Cold in July, which is currently available OnDemand and also playing in select theaters, is a great film.
To a large extent, you’re simply going to have to take my word about that because to give too much away about this twisty and emotionally resonant thriller would be a crime. Quite frankly, I’d rather write a vague review than rob you of the pleasure of discovering this film’s secrets for yourself.
Here’s what I can tell you.
Cold In July takes place in east Texas and, speaking as a Texan, it manages to perfectly capture the odd mix of southern gothic and western stoicism that distinguishes that section of Texas from the rest of the state. Cold in July is one of the best Texas-set films that I’ve ever seen, one that is uniquely Texan and yet still accessible for those viewers who live elsewhere (except maybe for Vermont). Director Jim Mickle and cinematographer Ryan Samul fill Cold In July with hauntingly beautiful images of the landscape, capturing that unique Texas stillness that can be both tranquil and threatening at the same time.

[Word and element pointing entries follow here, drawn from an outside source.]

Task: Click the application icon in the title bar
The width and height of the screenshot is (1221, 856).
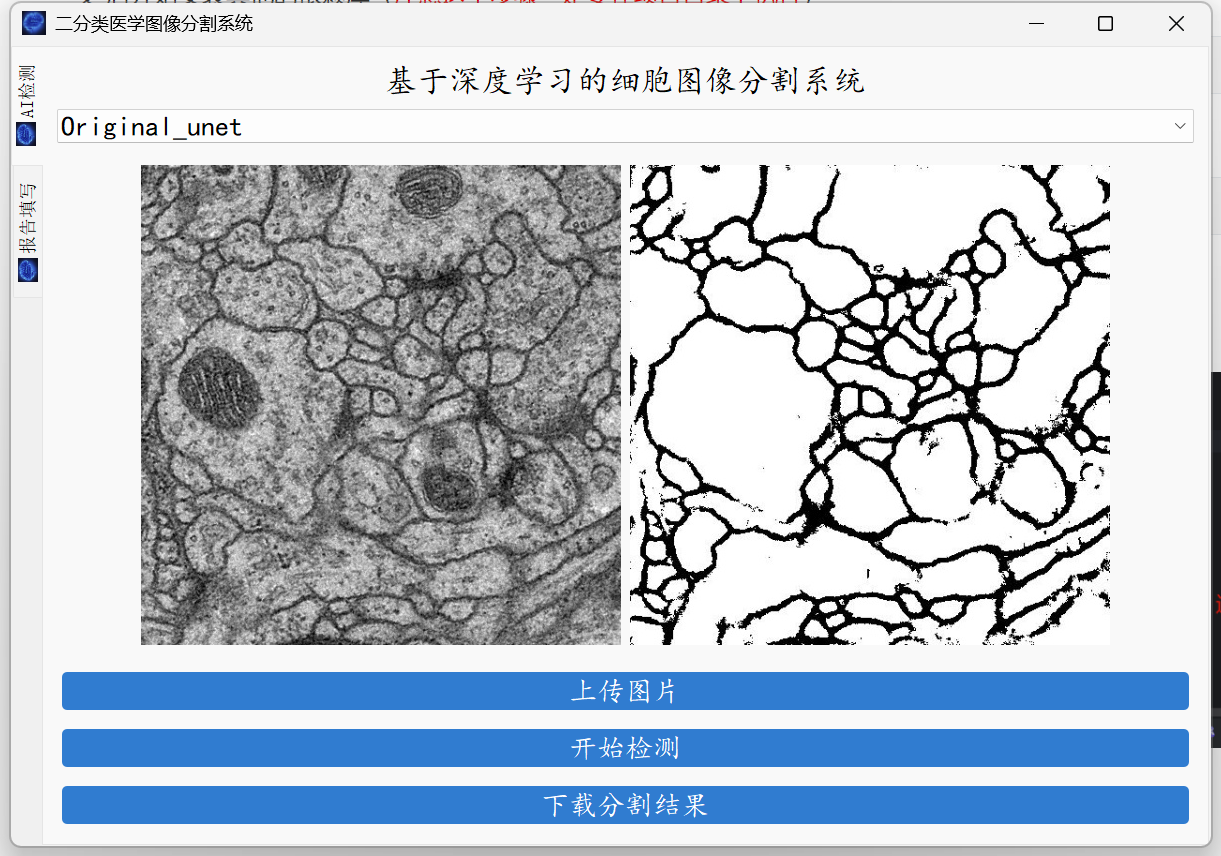Action: pyautogui.click(x=33, y=22)
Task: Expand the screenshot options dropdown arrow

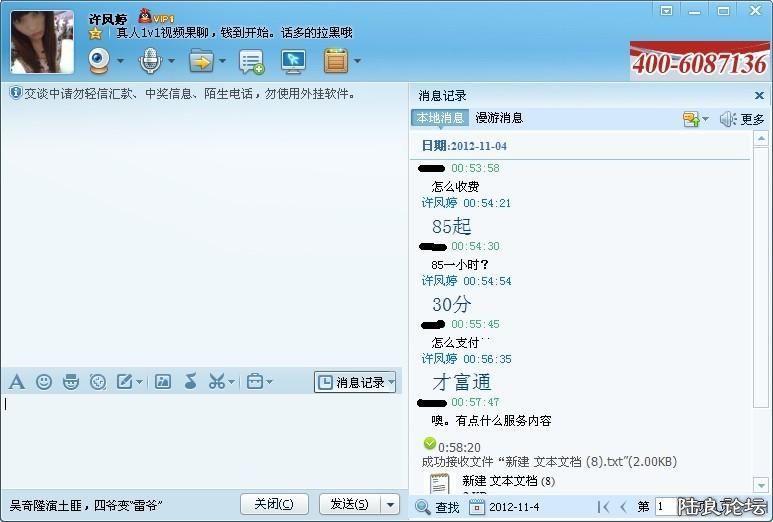Action: 232,382
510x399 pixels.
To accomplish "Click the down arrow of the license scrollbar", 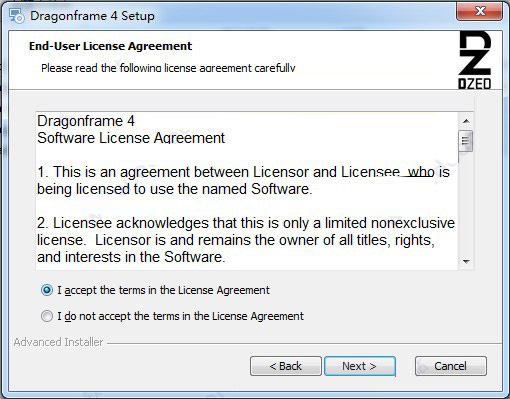I will click(x=466, y=262).
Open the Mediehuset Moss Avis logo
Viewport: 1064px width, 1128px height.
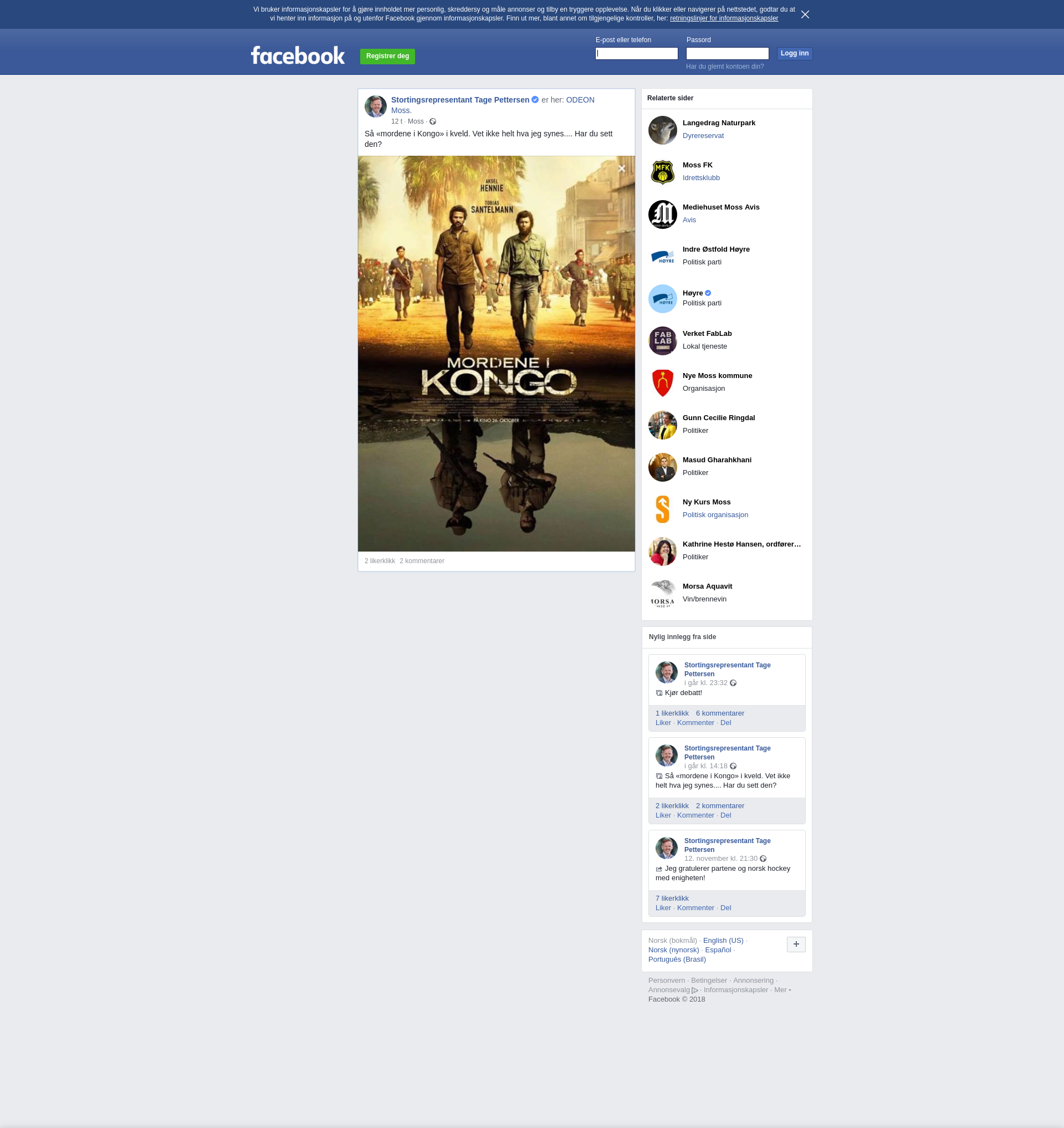[x=662, y=215]
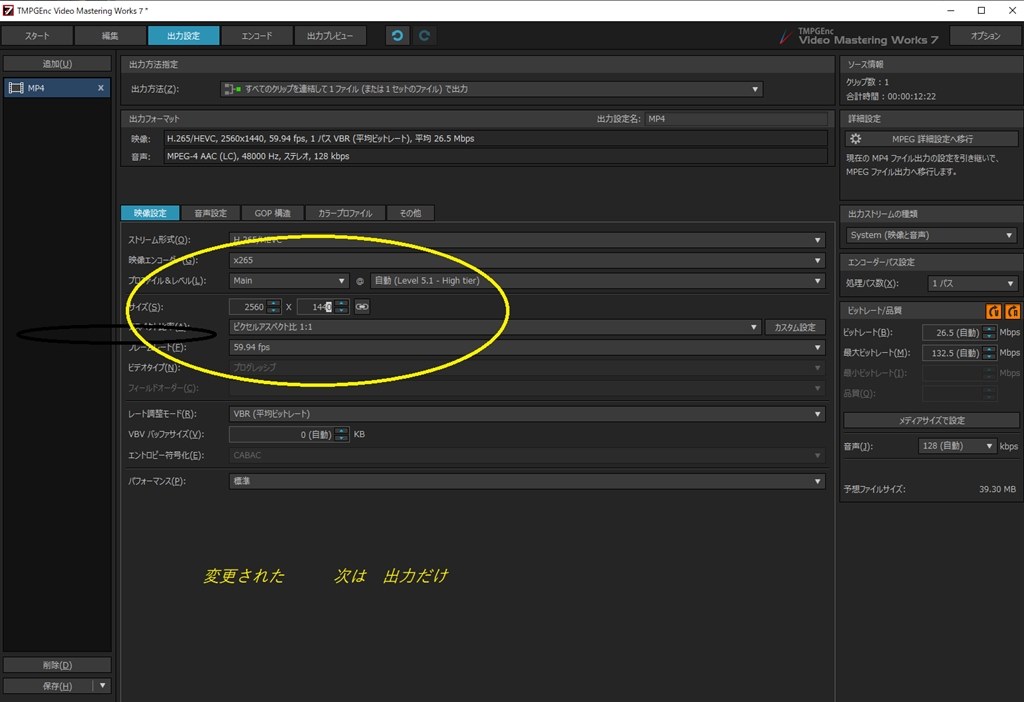Switch to the GOP 構造 tab
Screen dimensions: 1024x702
272,212
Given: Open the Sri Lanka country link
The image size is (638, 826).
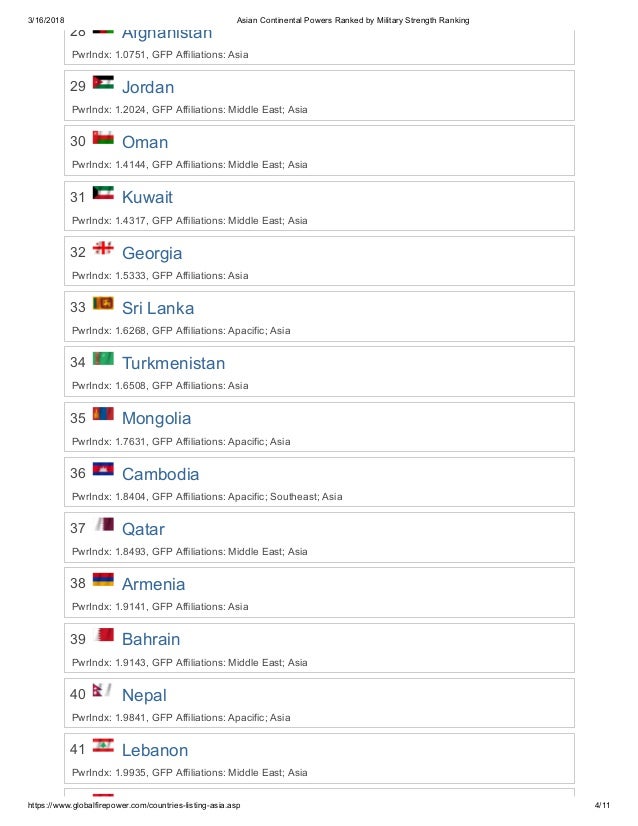Looking at the screenshot, I should [x=158, y=308].
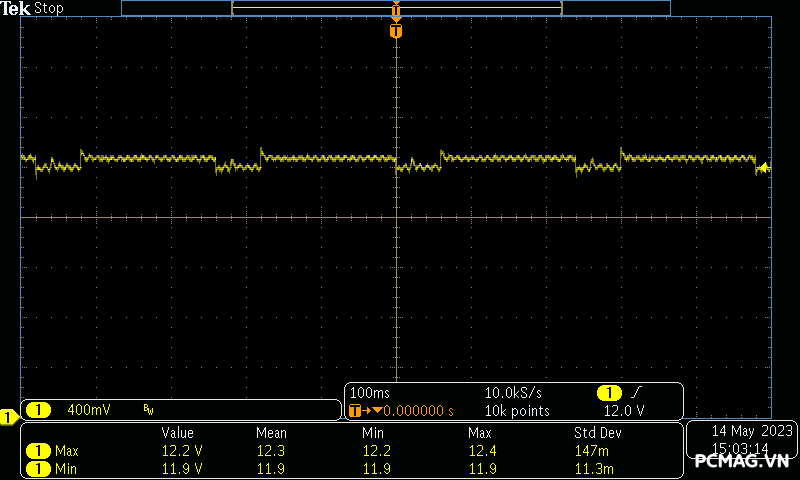Click the 10k points record length readout

(x=517, y=411)
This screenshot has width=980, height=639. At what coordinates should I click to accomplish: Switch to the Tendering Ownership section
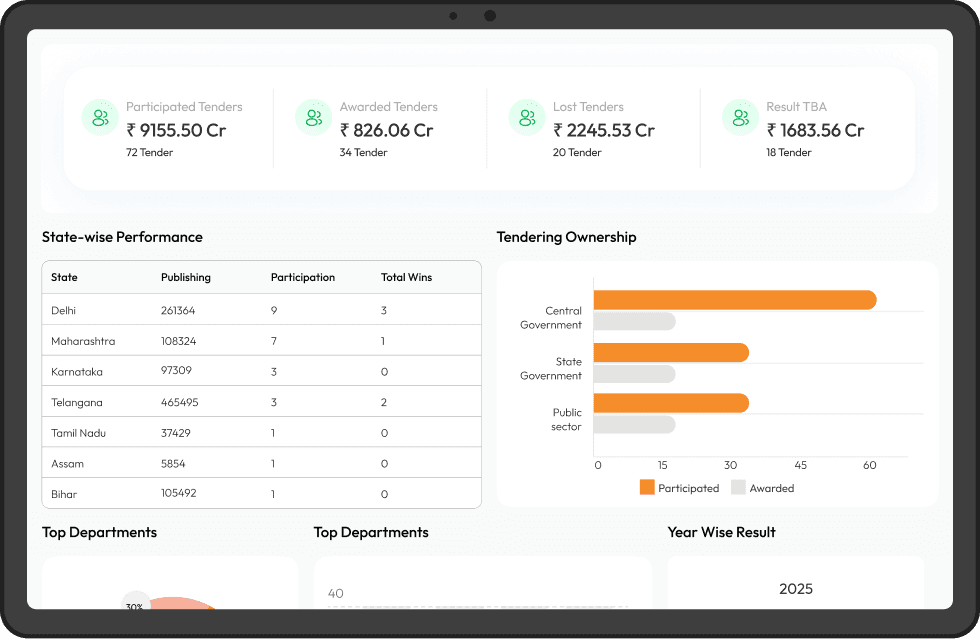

Michael C. Hall plays Richard Dane, an ordinary guy who, at the start of the film, confronts and kills a burglar who has broken into his house. While nearly everyone else in town is impressed by Richard’s actions, Richard is haunted by them. While everyone else tells Richard that he should be proud for standing up against crime, Richard is obsessed with the bloodstains that now decorate his living room wall. Richard grows even more uneasy when the town’s police chief informs him that the burglar’s father has recently been paroled from Huntsville Prison.
When Richard goes to the burglar’s funeral, he meets the quietly menacing Ben Russell (Sam Shepard). Ben reveals that Richard killed his son and then goes on to suggest that maybe, in order to even the score, Ben should now go after Richard’s son. Even after the police agree to protect Richard and his family, it quickly turns out that Ben is a lot more clever than anyone realized…
And that’s all I can tell you about this film’s plot without spoiling the many twists and turns. I can, however, assure you that anything you may be assuming about this film or the relationship between Richard and Ben is probably incorrect. This is a film that starts out like an effective but standard thriller and then, about 30 minutes into the action, the story suddenly goes off in an entirely different direction. The fact that the film manages to pull off such a sudden shift in tone and plot is due to both Mickle’s confident direction and the excellent performances of Hall and Shepard.
I can also tell you that this film features a great and award-worthy supporting performance from Don Johnson. Johnson plays Jim Bob Luke, a flamboyant private detective who also owns a pig farm and drives a red Cadillac with vanity plates that read “RED BTCH.” Johnson brings a jolt of life to the film right when it most needs it. Jim Bob starts out as comic relief but, as the film progresses, Johnson brings a surprising amount of gravitas to the role until finally, Jim Bob is as much the moral center of the story as Tommy Lee Jones was in the thematically similar No Country For Old Men.
Finally, I can tell you that Cold In July is a violent film but it’s not the empty, consequence-free mayhem that you might expect to see in a thriller like this. It’s hard to explain without giving away too much of the plot but I would have to describe it as almost being “violence with heart.” Cold In July may be violent but it’s never mindless and that makes all the difference.
As I said, it’s difficult to review Cold In July because to go into too much detail would run the risk of ruining the film’s many surprises. So, instead, I’ll just say that Cold In July is one of the best films of the year so far.
It’s a film that you, as a lover of cinema, owe it to yourself to see.